Work to complete:
Return every record below exactly as written, omitting any pictures.

Extracted material:
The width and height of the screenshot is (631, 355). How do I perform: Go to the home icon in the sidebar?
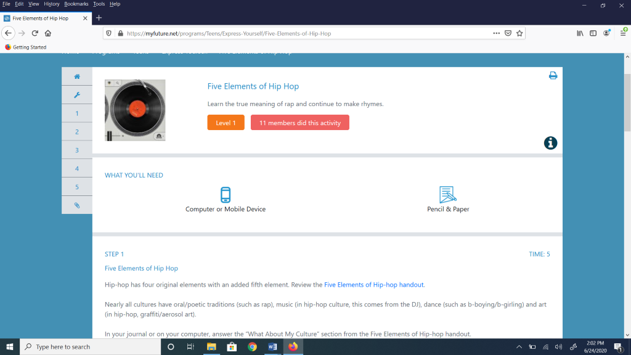click(x=77, y=76)
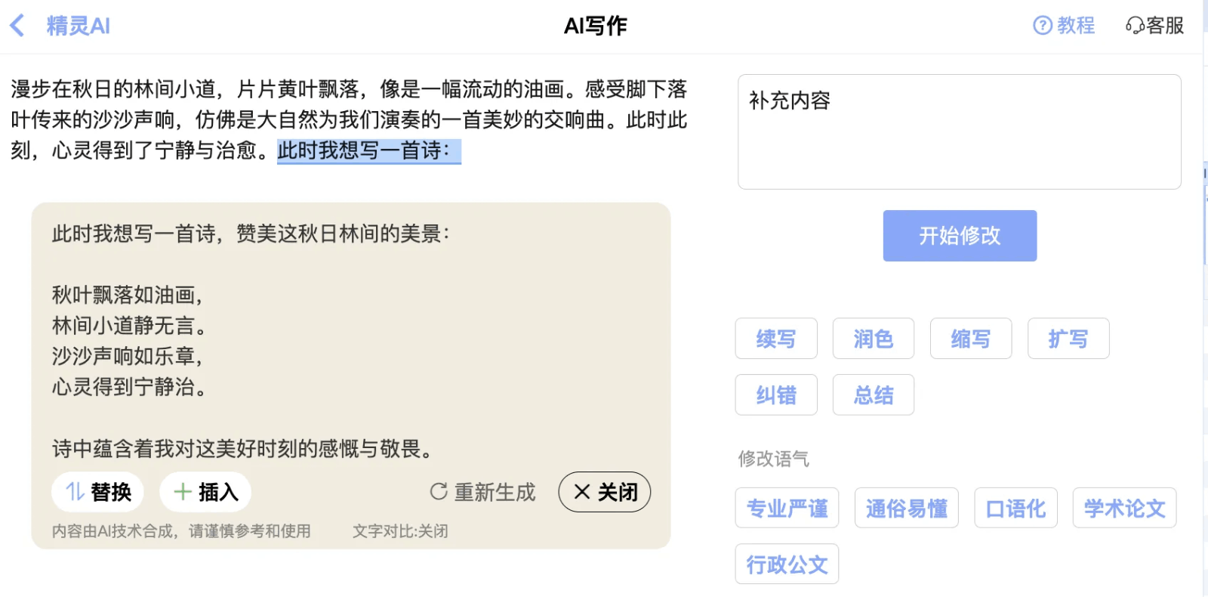Set tone to 通俗易懂
The height and width of the screenshot is (597, 1208).
[907, 508]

Answer area:
The width and height of the screenshot is (631, 355). How do I perform: Go to the home icon in the sidebar?
click(x=77, y=76)
Set tone to 通俗易懂
The height and width of the screenshot is (597, 1208).
[907, 508]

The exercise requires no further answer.